Con rinnovato piacere vi propongo questo articolo di Nicola Dell’Oro. Buona lettura! A.G.
Dal II secolo a.C. fino alla caduta dell’impero mongolo la Via della Seta collegò i popoli eurasiatici dal Mar Giallo al Mare Nostrum istituendo così il primo modello di mercato globale. La Cina, nel XXI secolo, ambisce a riattivare questa rete commerciale con il progetto Belt and Road Initiative per affrontare la supremazia economica americana.
Un simile piano necessita tuttavia di solide alleanze e l’intesa con la Russia non è sufficiente. Nell’estremo opposto dell’Asia, la Turchia, a causa delle tensioni con Washington, cerca un nuovo partner strategico in grado di difenderla dalle minacce a stelle e strisce: se la Turchia farà qualcosa che, nella mia grande e impareggiabile saggezza, ritengo superi i limiti, io distruggerò totalmente e annienterò l’economia della Turchia (l’ho fatto prima!) – tweet di Trump del 13 gennaio 2019. Questo scenario geopolitico forgia così l’asse sino-turco.
L’Impero del Centro ha bisogno di uno Stato stabile, in grado di collaborare per la sicurezza dei traffici, ma soprattutto strategico per il collegamento al mercato europeo. La Turchia incarna perfettamente l’alleato ideale, può agire su tre quadranti diversi -Medioriente, Nordafrica ed Europa balcanica-, possiede un esercito capace di difendere le rotte commerciali ed è privilegiata nella cooperazione con le nazioni turcofone dell’Asia centrale, importanti zone di transito delle rotte commerciali della BRI. Xi Jinping, conscio dell’ingente apporto strategico che offre Ankara, negli ultimi anni ha quindi elargito innumerevoli aiuti economici all’industria turca più che mai vulnerabile, visto il tentativo in atto di emancipazione dalla Nato. Favori che però non sono gratuiti, infatti Pechino grazie ad essi ha imposto ad Ankara di ritirare le accuse sui trattamenti riservati agli uiguri e di non interferire con il controllo del Xinjiang, snodo vitale per le Nuove Vie Della Seta.

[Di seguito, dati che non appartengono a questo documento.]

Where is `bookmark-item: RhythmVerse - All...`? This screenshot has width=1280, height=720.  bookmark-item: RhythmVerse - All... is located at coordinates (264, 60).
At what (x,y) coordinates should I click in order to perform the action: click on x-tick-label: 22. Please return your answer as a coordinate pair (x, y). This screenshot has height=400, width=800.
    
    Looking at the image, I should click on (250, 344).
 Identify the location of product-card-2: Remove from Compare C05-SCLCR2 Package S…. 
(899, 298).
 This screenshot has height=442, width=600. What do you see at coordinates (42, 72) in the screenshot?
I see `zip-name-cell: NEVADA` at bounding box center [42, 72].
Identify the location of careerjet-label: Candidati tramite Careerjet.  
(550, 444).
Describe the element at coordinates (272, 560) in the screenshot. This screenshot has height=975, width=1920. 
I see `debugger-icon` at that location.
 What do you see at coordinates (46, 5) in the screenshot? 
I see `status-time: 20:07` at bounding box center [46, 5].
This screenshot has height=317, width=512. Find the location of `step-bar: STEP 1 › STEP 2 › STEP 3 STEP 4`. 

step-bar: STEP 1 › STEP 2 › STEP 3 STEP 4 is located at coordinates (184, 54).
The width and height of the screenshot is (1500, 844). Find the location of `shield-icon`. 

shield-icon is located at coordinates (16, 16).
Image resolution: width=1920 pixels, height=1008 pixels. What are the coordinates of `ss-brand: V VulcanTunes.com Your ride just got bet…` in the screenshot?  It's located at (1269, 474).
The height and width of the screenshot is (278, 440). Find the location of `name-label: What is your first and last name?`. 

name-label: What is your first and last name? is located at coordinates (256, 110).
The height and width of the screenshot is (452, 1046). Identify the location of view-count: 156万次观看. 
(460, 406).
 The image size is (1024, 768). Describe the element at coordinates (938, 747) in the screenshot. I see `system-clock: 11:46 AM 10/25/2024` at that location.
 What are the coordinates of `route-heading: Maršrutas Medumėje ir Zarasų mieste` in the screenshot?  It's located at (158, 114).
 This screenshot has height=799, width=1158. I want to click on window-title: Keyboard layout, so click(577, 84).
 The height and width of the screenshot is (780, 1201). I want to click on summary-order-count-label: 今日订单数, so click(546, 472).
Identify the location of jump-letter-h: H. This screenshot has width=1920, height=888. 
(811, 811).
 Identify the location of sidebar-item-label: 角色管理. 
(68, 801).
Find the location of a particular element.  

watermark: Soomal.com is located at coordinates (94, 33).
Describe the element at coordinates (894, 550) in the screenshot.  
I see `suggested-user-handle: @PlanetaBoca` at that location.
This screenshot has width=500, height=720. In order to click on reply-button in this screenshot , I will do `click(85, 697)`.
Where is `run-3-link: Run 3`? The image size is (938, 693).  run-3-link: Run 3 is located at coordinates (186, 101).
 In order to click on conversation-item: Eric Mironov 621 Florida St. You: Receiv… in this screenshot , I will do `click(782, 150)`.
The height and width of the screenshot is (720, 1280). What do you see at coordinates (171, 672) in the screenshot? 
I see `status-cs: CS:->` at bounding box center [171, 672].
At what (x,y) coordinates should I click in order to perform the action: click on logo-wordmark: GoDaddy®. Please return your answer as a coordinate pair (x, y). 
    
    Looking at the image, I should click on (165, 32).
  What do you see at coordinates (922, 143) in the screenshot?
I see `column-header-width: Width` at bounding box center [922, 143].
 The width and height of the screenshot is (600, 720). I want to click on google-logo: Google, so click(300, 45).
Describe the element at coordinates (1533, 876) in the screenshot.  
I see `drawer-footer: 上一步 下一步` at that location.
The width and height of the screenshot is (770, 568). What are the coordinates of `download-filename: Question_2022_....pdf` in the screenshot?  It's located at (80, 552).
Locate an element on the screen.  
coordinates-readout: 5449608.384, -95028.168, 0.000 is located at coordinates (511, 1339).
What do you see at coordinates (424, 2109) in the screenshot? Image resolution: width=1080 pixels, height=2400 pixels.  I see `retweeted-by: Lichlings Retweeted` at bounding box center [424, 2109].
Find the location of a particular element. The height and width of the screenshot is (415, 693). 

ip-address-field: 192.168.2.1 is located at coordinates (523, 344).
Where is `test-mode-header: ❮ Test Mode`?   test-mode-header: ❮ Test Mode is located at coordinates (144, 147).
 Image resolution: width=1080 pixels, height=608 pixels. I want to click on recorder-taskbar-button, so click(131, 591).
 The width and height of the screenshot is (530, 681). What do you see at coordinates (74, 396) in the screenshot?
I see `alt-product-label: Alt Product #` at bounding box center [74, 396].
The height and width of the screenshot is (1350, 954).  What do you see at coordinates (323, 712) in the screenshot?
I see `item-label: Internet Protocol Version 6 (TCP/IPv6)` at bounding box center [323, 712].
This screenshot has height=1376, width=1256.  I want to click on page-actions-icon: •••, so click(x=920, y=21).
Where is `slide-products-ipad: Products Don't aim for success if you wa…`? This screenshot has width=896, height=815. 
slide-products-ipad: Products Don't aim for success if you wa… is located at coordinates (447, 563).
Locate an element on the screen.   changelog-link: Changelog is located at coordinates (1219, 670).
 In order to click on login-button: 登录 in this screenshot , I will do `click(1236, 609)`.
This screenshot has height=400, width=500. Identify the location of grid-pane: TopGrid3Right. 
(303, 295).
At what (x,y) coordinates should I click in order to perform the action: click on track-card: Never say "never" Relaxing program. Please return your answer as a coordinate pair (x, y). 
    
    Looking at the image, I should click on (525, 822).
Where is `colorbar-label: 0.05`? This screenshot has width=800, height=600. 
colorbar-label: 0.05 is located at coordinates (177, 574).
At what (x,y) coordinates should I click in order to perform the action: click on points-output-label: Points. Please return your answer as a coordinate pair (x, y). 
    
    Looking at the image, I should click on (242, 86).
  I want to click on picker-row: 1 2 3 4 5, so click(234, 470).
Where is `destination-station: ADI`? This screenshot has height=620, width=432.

La Turchia d’altro canto non vuole diventare un proconsolato della Cina, per questo motivo la risoluta adesione alla Belt And Road Initiative è dettata da ragioni più profonde di semplici entrate nelle casse dello Stato. Il neo-ottomanesimo di Erdogan vede di buon occhio questa collaborazione con i cinesi poiché la possibilità di proiettare nell’Asia centrale il proprio softpower per salvaguardare i commerci eurasiatici permetterebbe di aumentare l’influenza negli Stan turcofoni, così da affermare la propria figura di guida della comunità turca mondiale. “One Road One Belt”, appellativo della BRI, per la Turchia identifica in questo modo la possibilità di stringere a sé potenziali alleati.
Frutto di questa visione strategica sono le infrastrutture finanziate per incrementare i legami economici con Kabul e Baku, le innumerevoli visite in Kazakistan e Turkmenistan e l’ingente potenziamento dei collegamenti con i Balcani. Inoltre il ruolo di giunzione tra il mercato asiatico, soprattutto energetico, e l’Europa consentirebbe alla Turchia di rafforzare la propria posizione nelle relazioni con il Vecchio Continente.
Xi Jinping bussando alla porta di Erdogan in cerca di un nuovo compagno per creare il “triangolo delle autocrazie asiatiche” – Pechino, Mosca e appunto Ankara- offre al sedicente erede di Ataturk l’opportunità di perseguire la strategia kemalista: stringere a sé le nazioni orientali per aumentare il potere negoziale da valorizzare al cospetto degli Stati europei. L’odio verso Washington ha partorito una nuova intesa e il progetto delle Nuove Vie Della Seta inevitabilmente potrà svilupparla.